AA: Obviously, there haven’t been many games over the years that have explored the exploratory digger genre. What made you interested in creating that type of game, and how did the team make it their own?
Brjann Sigurgeirsson: Really? I think that these days there are quite a few mining games – and sandbox games. Minecraft and Terraria, lend themselves excellently to exploration, although they’re a different breed. I think mining in itself is fun and exciting, and that’s why Minecraft and Terraria are such huge successes – apart from them being very well-made game experiences, of course.The main inspiration for SteamWorld Dig, however, was our previous effort on the Nintendo DSiWare Store, a game called SteamWorld Tower Defense. It’s an innocuous (and hard) tower defense game with a twist – for once, the robots (you) are the good guys, and the humans are the lazy, greedy villains.

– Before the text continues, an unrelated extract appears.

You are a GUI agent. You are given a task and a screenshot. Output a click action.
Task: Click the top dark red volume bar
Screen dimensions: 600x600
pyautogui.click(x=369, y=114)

After we released that in 2010 we got busy doing other things, but pretty often we discussed how this strange future had come to pass. And so we let the story evolve a bit, and once we had it down we knew that we’d make another game in the SteamWorld series one day. But we hadn’t really decided that it would be a 2D mining game, it sort of came naturally. In SWTD, the robots are defending their gold mines, and they can’t understand why the humans are so keen on taking over the mines. And we couldn’t let the apple fall too far from the tree: if you have a game where robots are mining the earth, you can’t turn them into hockey players or killers in the very next title. ;)
AA: As I played SteamWorld Dig it became quite apparent to me that a certain amount of detail must have went into ensuring there was a good balance between player exploration and Rusty’s upgrades over the course of the game. In the end it almost struck a Metroid level of backtracking and maneuverability within the mine. How important was it for the team to maintain this balance, and was it always a part of the game, or was it added as development progressed? Brjann Sigurgeirsson: This ties in with the next question. The balance – which luckily is quite good – wasn’t there from the beginning. We knew that we would need upgrades dispersed over time, but we didn’t know how we should implement them. At the start, there were only these procedural, randomized open worlds that you could dig any way you liked. Out of necessity, we created the handcrafted caves where you pick up your upgrades. And then, as Rusty gets stronger, we realized that we could have areas in these caves that you could suddenly reach – which made for great backtracking fun.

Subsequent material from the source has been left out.